If you are not fielding unsolicited opinions about your parenting, how do you even know you’re a parent?
Hearing “helpful advice” and commentary on parenting decisions is a daily, universal experience for most people with offspring, and it’s something we usually tolerate with a polite smile on our faces.
But occasionally a real response to the advice is required and we are driven to TOTALLY LOSE OUR SH*T.
This is the situation that Scary Mommy writer Elizabeth Broadbent found herself in recently regarding incessant commentary on the “unusual” names of her sons. Her frustration is clear in her recent piece on the Scary Mommy site called Yes, My Kids Have Weird Names, and IDGAF What You Think About That.
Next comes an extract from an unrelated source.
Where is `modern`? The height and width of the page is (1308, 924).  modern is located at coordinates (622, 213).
The mum-of-three, whose sons are called Blaise, Augustine and Simon, explains her choice of “unusual” names, even though, as she says, she shouldn’t have to.
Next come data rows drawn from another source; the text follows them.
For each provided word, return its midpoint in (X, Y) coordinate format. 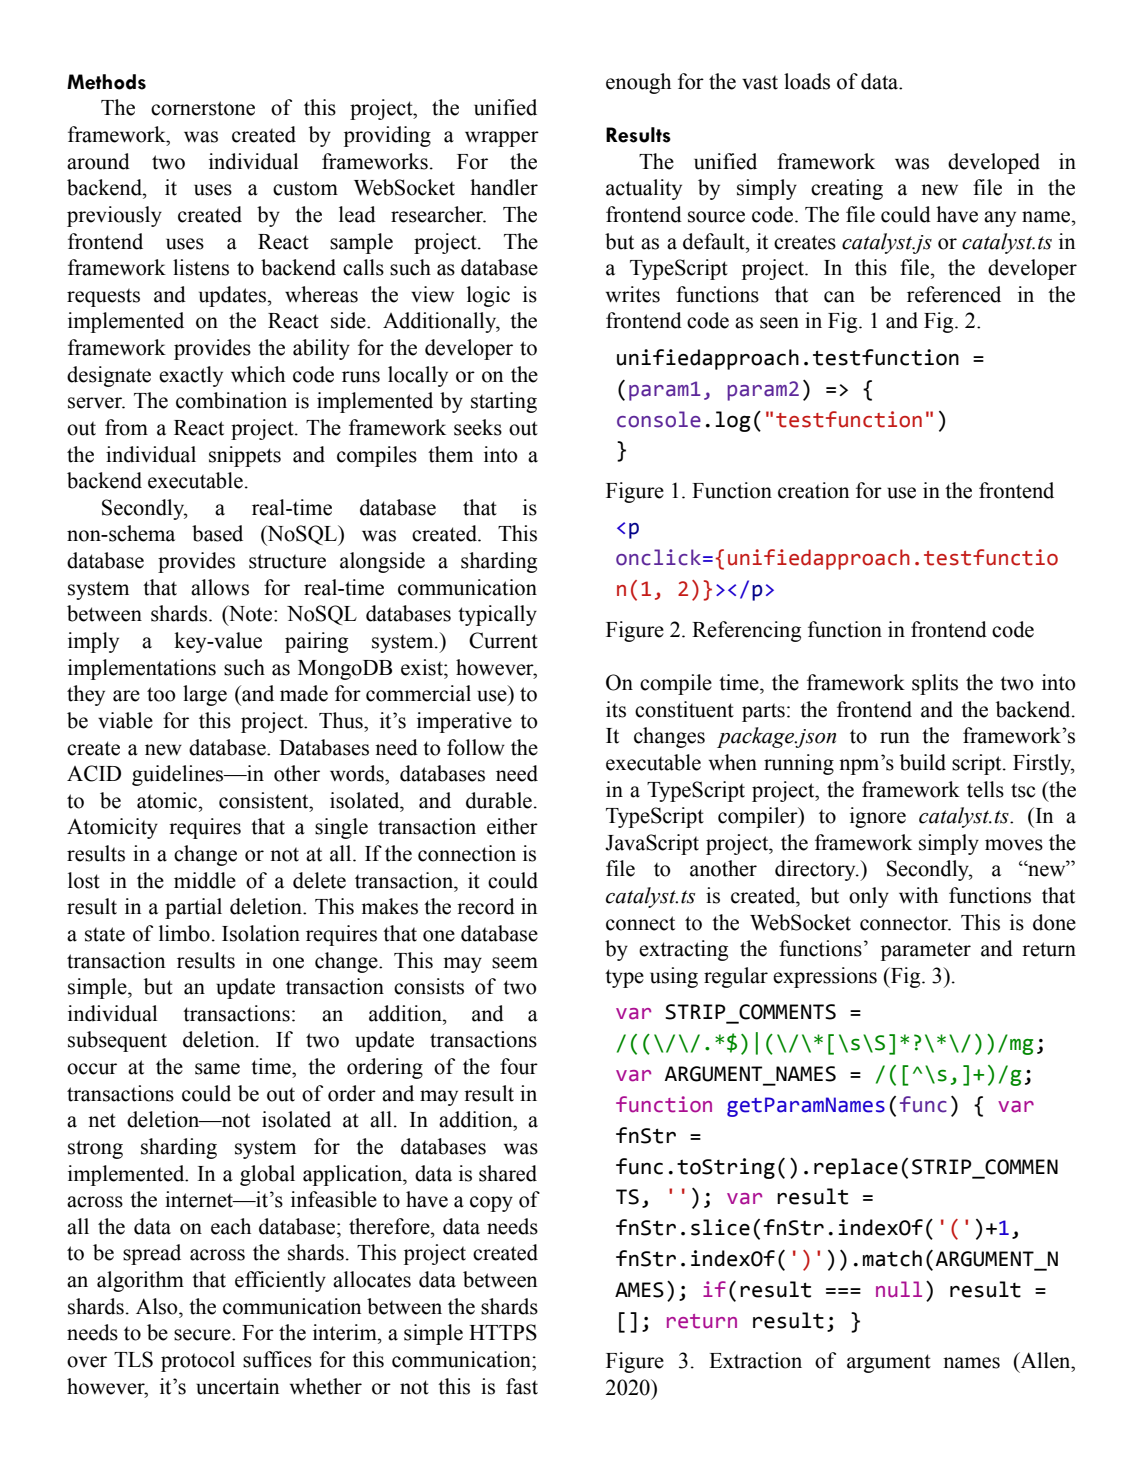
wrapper (502, 139)
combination (231, 400)
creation (813, 490)
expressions (825, 977)
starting (504, 402)
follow (476, 747)
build (923, 762)
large (205, 695)
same (217, 1069)
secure (203, 1335)
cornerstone (203, 108)
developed (994, 163)
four (519, 1066)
“Yes, people mispronounce my kid’s names. My middle son is the worst: people say Au-gust-een instead of the proper Au-gust-in, which grates on my soul.”
She adds, “It’s so bad that I’ve taken to spelling it without the terminal e anywhere I can get away with it: name tags, doctor’s offices. This makes life easier for everyone. He has an easy nickname though — August — and no one fucks that up, thank God though they sometimes ask where September and October are. Not funny, done before, STFU thanks.”
Broadbent has also lost patience with people who don’t understand the name “Blaise”.